EXERCISE: Echo each line of the material below verbatim, from first to last.

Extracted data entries
----------

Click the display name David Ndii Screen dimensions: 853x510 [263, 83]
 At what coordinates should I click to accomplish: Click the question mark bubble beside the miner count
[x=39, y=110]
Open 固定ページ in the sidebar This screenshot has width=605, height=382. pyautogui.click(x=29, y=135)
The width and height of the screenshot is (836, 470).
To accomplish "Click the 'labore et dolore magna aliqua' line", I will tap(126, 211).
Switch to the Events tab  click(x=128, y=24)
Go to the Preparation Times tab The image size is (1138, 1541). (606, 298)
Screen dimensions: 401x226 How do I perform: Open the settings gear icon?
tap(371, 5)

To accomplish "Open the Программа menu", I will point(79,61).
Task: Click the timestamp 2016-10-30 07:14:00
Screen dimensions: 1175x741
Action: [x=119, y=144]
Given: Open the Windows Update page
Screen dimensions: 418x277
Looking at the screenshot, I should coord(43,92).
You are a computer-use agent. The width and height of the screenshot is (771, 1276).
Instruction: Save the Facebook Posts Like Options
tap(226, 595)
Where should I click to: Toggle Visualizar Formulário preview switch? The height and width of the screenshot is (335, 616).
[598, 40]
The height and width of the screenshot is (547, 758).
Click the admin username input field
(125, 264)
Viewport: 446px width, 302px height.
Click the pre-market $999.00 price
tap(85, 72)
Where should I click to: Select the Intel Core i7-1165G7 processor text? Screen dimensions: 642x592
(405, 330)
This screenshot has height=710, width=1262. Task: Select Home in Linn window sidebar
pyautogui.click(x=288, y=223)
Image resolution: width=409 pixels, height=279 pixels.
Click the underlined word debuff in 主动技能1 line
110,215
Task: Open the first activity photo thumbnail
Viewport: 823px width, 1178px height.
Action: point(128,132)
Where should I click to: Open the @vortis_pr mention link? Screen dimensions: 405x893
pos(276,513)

----------

ANSWER TO THIS PROBLEM:
Click the display name David Ndii Screen dimensions: 853x510 [263, 83]
 At what coordinates should I click to accomplish: Click the question mark bubble beside the miner count
[x=39, y=110]
Open 固定ページ in the sidebar This screenshot has width=605, height=382. pyautogui.click(x=29, y=135)
The width and height of the screenshot is (836, 470).
To accomplish "Click the 'labore et dolore magna aliqua' line", I will tap(126, 211).
Switch to the Events tab  click(x=128, y=24)
Go to the Preparation Times tab The image size is (1138, 1541). (606, 298)
Screen dimensions: 401x226 How do I perform: Open the settings gear icon?
tap(371, 5)

To accomplish "Open the Программа menu", I will point(79,61).
Task: Click the timestamp 2016-10-30 07:14:00
Screen dimensions: 1175x741
Action: [x=119, y=144]
Given: Open the Windows Update page
Screen dimensions: 418x277
Looking at the screenshot, I should coord(43,92).
You are a computer-use agent. The width and height of the screenshot is (771, 1276).
Instruction: Save the Facebook Posts Like Options
tap(226, 595)
Where should I click to: Toggle Visualizar Formulário preview switch? The height and width of the screenshot is (335, 616).
[598, 40]
The height and width of the screenshot is (547, 758).
Click the admin username input field
(125, 264)
Viewport: 446px width, 302px height.
Click the pre-market $999.00 price
tap(85, 72)
Where should I click to: Select the Intel Core i7-1165G7 processor text? Screen dimensions: 642x592
(405, 330)
This screenshot has height=710, width=1262. Task: Select Home in Linn window sidebar
pyautogui.click(x=288, y=223)
Image resolution: width=409 pixels, height=279 pixels.
Click the underlined word debuff in 主动技能1 line
110,215
Task: Open the first activity photo thumbnail
Viewport: 823px width, 1178px height.
Action: point(128,132)
Where should I click to: Open the @vortis_pr mention link? Screen dimensions: 405x893
pos(276,513)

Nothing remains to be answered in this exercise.